Now, with Red Horse — and correct me if I'm wrong — but I get the sense that there's no composition involved; that it's noise and it's not. What exactly is Red Horse?
That's a good question. [Laughs.] I decided early on that I was not going to touch electronics. The only electronics I'm interested in is amplification, and I don't see that changing. And Steve [Pyne] comes from a guitar background, he feels the same way; we just want raw materials like strings, metal, springs, motors, physical things. And so if you want to call it noise, I might take issue with it a bit because we're not using any — there's no distortion, there's none of that. It's all real sounds. It's just that there's a density of material that relates to that, the same attitude that a great noise record would have or something.
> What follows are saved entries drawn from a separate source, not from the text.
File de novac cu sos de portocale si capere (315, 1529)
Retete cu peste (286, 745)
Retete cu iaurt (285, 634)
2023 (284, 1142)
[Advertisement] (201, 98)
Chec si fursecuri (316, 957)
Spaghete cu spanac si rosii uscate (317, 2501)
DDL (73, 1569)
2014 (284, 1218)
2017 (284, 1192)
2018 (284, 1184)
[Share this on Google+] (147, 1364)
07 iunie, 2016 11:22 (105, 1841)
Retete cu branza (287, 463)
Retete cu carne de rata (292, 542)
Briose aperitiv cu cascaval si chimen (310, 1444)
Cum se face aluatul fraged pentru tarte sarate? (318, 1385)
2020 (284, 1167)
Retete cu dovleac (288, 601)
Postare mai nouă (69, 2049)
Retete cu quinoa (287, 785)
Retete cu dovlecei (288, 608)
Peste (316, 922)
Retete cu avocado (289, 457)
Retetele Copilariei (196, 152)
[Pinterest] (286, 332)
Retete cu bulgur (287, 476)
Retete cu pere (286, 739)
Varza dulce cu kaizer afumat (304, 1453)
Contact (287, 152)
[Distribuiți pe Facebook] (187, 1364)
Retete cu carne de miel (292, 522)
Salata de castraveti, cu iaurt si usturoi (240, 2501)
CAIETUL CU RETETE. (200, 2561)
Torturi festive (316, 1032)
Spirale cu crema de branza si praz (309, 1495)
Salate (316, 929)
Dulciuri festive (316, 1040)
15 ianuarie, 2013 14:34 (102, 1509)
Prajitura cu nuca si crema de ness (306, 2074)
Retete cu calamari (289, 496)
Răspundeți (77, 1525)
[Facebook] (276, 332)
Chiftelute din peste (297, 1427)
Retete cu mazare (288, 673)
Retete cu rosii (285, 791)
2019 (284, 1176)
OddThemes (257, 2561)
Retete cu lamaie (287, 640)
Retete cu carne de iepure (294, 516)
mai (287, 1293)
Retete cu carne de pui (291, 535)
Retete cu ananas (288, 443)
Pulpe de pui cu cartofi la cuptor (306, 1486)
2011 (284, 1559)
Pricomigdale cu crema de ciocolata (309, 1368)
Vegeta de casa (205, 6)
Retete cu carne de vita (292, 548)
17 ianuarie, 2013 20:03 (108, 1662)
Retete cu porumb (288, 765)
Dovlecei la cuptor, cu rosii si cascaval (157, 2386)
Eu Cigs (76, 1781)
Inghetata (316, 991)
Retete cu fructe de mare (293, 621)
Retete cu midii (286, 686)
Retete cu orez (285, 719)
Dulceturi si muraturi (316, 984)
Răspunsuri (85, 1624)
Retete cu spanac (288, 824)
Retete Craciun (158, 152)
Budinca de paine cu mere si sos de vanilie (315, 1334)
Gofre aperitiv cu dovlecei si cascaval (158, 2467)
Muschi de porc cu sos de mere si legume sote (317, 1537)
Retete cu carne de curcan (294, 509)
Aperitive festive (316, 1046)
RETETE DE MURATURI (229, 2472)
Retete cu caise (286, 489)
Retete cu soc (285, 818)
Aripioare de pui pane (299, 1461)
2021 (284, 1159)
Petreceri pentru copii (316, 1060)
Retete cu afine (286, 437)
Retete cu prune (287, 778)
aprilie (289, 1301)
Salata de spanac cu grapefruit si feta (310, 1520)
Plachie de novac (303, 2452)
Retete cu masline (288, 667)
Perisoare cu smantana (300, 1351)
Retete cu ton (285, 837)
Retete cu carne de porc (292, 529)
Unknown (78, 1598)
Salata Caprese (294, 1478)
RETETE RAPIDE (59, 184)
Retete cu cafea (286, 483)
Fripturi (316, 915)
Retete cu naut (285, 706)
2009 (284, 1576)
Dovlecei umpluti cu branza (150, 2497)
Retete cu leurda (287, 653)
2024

As far as it being composed, honestly, it's extremely composed. Generally, Red Horse is so dictated by the setup, a lot of the rehearsal time would be us meeting at Steve's house with paper, notating setup. It's composed in the sense that the sections are controlled, that the sense of time is controlled, but that the exact material is open and we like it that way. But, no, it's not a "free" group.
There's a common frenetic energy to much of your music. There are very few spaces in which to breathe. Is this intentional? Do you find solace in this constant sound?
I can't stop. That's just the way I am as a person. I just wake up and I'm going. The music reflects that. I grew up seriously studying the drums, started going to avant-garde shows in Boston and noise shows and all this stuff, and I started seeing all these guys playing with distortion pedals and getting this incredibly dense sound using electronics. And I was like, "I love the density and intensity of this music." I respond to it, but I want to work with acoustic materials. I want to work with my sounds that I like.
So I stumbled on the crotales, which allowed me to sustain pitches with incredible volume with no amplification — that became part of what I do. And then I started getting into modern, contemporary classical and some classic stuff like Xenakis, and Feldman, and Lachenmann, and Scelsi, and some older stuff as well, and then Nancarrow with mechanical music and all these people were dealing with a certain type of sonic density. And my idea with the drums was, "Well, how can I get that kind of density, but with individual attacks? How can I get a sense of slow-moving sound built of little tiny fragments?" And my approach was to create that kind of density of sound with tiny little hits, tiny little attacks, and then using sustained sounds to frame those. And that sort of became the basis of the sort of sonic world that I'm interested in, and I find myself obsessed with it.
I find it interesting that people describe what I'm doing, or friends of mine have said, "It's really dark-sounding. It's dark." And I definitely have a real critical side of me that can get into darker things and critical ideas and get into cynicism, but honestly I don't hear it that way; I hear it as energized. And it's interesting to me that you strike a string and it vibrates and it just sits there and it's vibrating and that space is scary to people. It like reminds them of a horror movie; it reminds them of a horror soundtrack or something. But it's just space. Space is scary to people, acoustic space. And when it's filled with sounds and it's all acoustic and dirty and real like that, not effected with synthesizers or anything, it can be a little bit — it can feel frenetic. And that's okay because, honestly, I hear my music as having humor in it, too. It's just using these sounds that are associated with fear. But they're only scary because they're just in the real world, you know?